$58,000 key system favored at Little Rock airport

Electronic cabinets to control worker access at LR facility

Bill and Hillary Clinton National Airport/Adams Field plans to buy four more cabinets like the one pictured, part of a high-security key management system.
Bill and Hillary Clinton National Airport/Adams Field plans to buy four more cabinets like the one pictured, part of a high-security key management system.

Everyone has seen a custodian with a large ring full of keys jangling from his belt.

That's one image, though, that won't be seen anymore at the state's largest airport, which has gotten preliminary approval to install a high-security key management system.

The Little Rock Municipal Airport Commission's lease and consultant selection committee last week recommended spending $58,717.35 to purchase and install four electronic key cabinets around Bill and Hillary Clinton National Airport/Adams Field as a way to control and track access on who is going through which locked door or who is driving what vehicle.

The key management system is the latest in high-tech gadgetry that is making its way into airports and other transportation hubs around the nation after the Sept. 11, 2001, terrorist attacks.

The airport also has since installed a $6 million camera surveillance system, thanks to a grant from the Transportation Security Administration, and a more robust personnel identification system that uses badges, fingerprints and background to limit who can access the most sensitive areas of the airport.

"It's another layer of security," said Ron Mathieu, the executive director at Clinton National.

Along with the key cabinets comes software that will allow senior airport personnel to limit employee access to some areas, conduct audits of key use and receive email alerts whenever someone doesn't turn in a key within a specified time. The price tag also includes training.

"It brings more keys in our system under the control of that system and then it takes those keys that are currently on people's key rings because they have been physically assigned to them and puts them in that box so they can be accounted for and secured every day," said Randy Ellison, the airport's facilities director.

The staff proposal came after more than a year of evaluating an electronic key box that was installed in a maintenance area in the secure part of the airport.

Employees who have authorization must swipe their badge on the cabinet and then punch in their own four-digit code before the cabinet door is unlocked.

Once the door is opened, the keys a particular employee is authorized to access are indicated with green lights and the keys to which they are not authorized to use are indicated with red lights. All the keys have fob-like locking mechanisms that prevent them from being removed if the employee isn't authorized to use them.

When a key is removed, the empty space is indicated with a yellow light, allowing the employee to see where the slot for the key is when the key is returned.

"It's worked very well for us, and that's why we're requesting these additional cabinets to be made available," Ellison told the committee.
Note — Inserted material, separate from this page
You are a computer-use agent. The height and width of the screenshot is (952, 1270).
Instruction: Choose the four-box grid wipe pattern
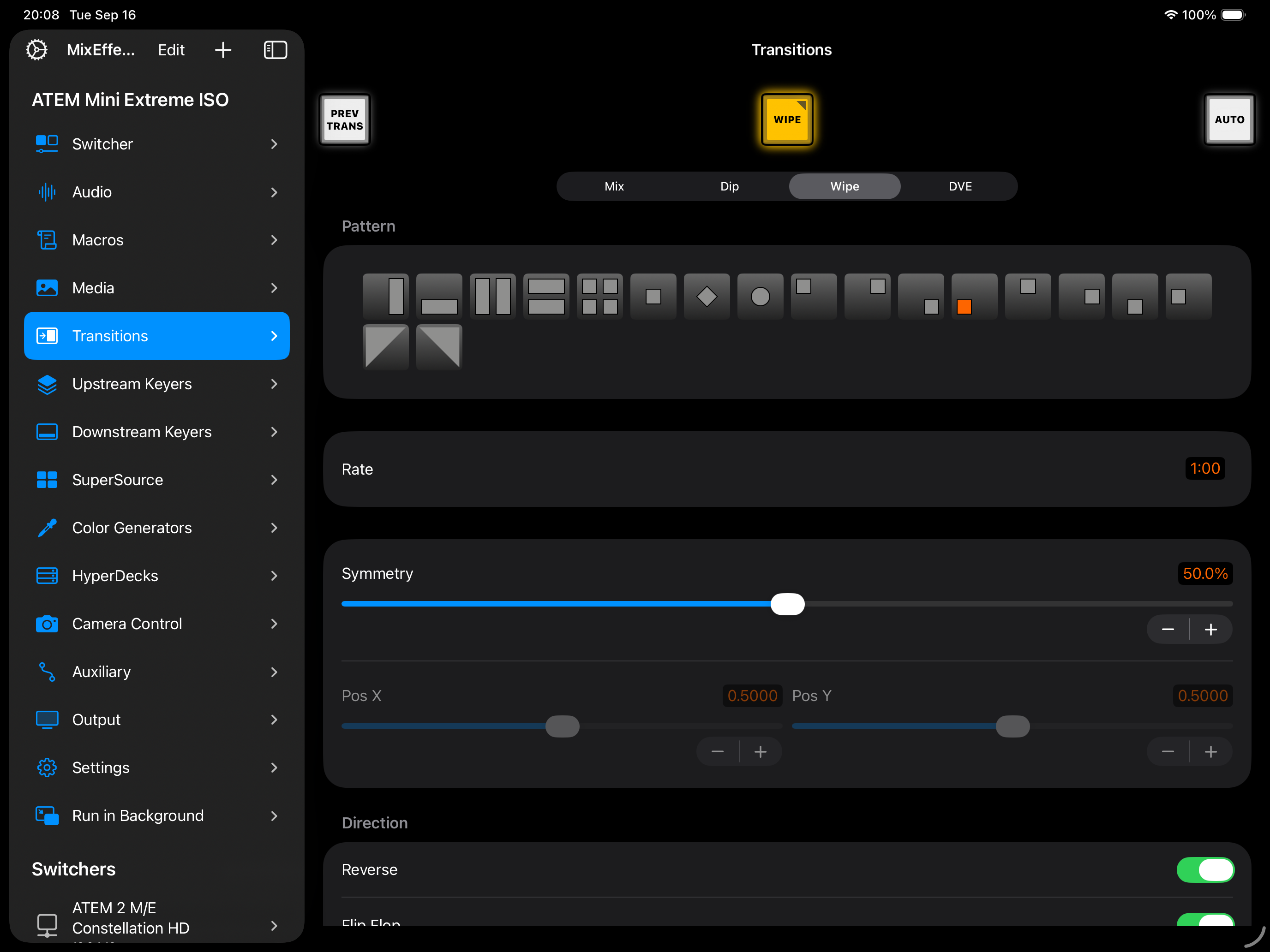tap(599, 297)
But it took some time to convince Virgil Miller Jr., the commission chairman who isn't a committee member but who participated in the committee meeting. Typically, the committee has three members, but the Little Rock Board of Directors has yet to fill a vacancy on the seven-member commission, leaving the committee with just two members, committee Chairman Stacy Hurst and Gus Vratsinas.

The initial presentation appeared to leave Miller with the impression that the additional key boxes were merely for convenience so employees wouldn't have to go to one central location on the sprawling airport property -- which takes up 1,200 acres -- to check out a key.

"Did somebody complain about walking?" Miller asked at one point.

At another, Miller said the proposal seemed to defeat the purpose of controlling access to keys.

"If we are trying to limit access and maintain control, it would seem to me that purchasing four more cabinets with four more sets of keys in them is not the way to do that," he said. "We have a system in place now. It appears to be working.

"There seems to be some inconvenience for employees to go from one part of the wherever they are to where the central location is. But I'm a little concerned this may not be the best way to control access with four more cabinets with four more sets of keys."

But staff members said that wasn't the case at all. The one key cabinet has 60 spaces, which are all used by facilities and maintenance personnel. The additional cabinets would allow all keys and employees to be brought under the system.

"I want to make sure we're focusing on the security, not the convenience," Ellison said. "I apologize if that's how it was presented.

"It's not so much a convenience as it is the ability for us for the first time to really have positive control and security for all our keys and allow each department head to determine who has access to a key in a particular box."

Ellison said cabinets will be placed in the airport's information systems and electronic shop. Another cabinet will be in the second-floor administration offices and the fourth will be in the facility office, he said.

Hurst, given the explanation of the technology behind the system, remarked, "That's why it's so expensive."

While the price tag is high for the system, the price tag for a missing key, particularly a master key, is far higher, airport officials said.

"It's well worth it," Ellison said. "If we ever have to re-key ... that's when you really get into some costs, and this will keep us from having to do that."

Mathieu recalled an instance at another airport at which he worked that saw "a fairly high-ranking employee who left with a master key."

"It costs us nearly $300,000 to re-key all of the areas," Mathieu said. "Part of the focus on overall physical and asset security is to limit access to these things and only give people what they need to get their job done."